If you’re a reader you already know about goodreads.com, which helps readers keep track of books they want to read and provides a forum for readers to comment on books.
And the reader responses to Rabbit, Run are almost as fascinating to read as the novel itself.
“God, do I hate Rabbit Angstrom!” one reader wrote in 2009. “How much do I hate him? If I was in a room with Hannibal Lector, the Judge from Blood Meridian, the Joker from Batman, and Rabbit Angstrom, and someone handed me a gun with only 3 bullets, I’d shoot Rabbit three times.”
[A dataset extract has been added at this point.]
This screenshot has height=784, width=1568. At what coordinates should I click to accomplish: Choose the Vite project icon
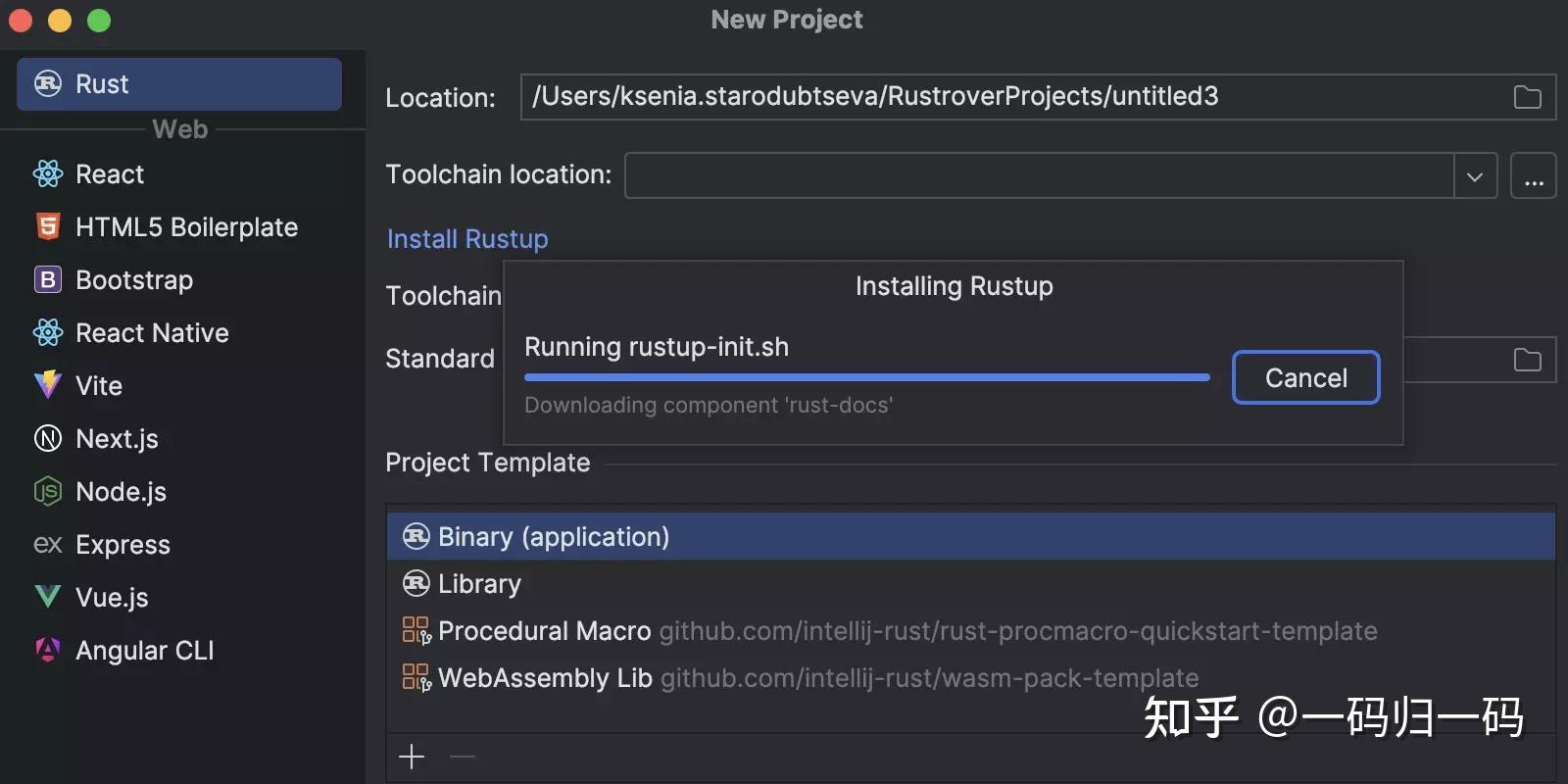[x=48, y=385]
“I hate John Updike right now,” a female reader wrote earlier this year. “I hate him as an idealistic dreamer, for making me remember how ugly we are—all of us humans with our selfish hearts and boring thoughts, our fractious flaws, and our suffocating sense of doom and exceptionalism. I hate him as a woman, for cringe-worthy moments of misogyny, for the distancing male sexual fixation, and for making me wonder that even the kindly back massage my husband gave me last night was really just a covert attempt at foreplay. I hate him as a writer, for his beautiful way with details, drawing me in against my will with his quiet and clever descriptions. I hate John Updike because I don’t want to care about Rabbit Angstrom. I’d like to tell this dickhead Rabbit to go jump off the top of Mount Judge and leave me in peace—and yet here I am searching my local bookstore for the next installment.”
Ambivalence was a common theme, though there were both straight detractors and fans as well. But it’s interesting to see how people are responding to a book some 60 years after it was written.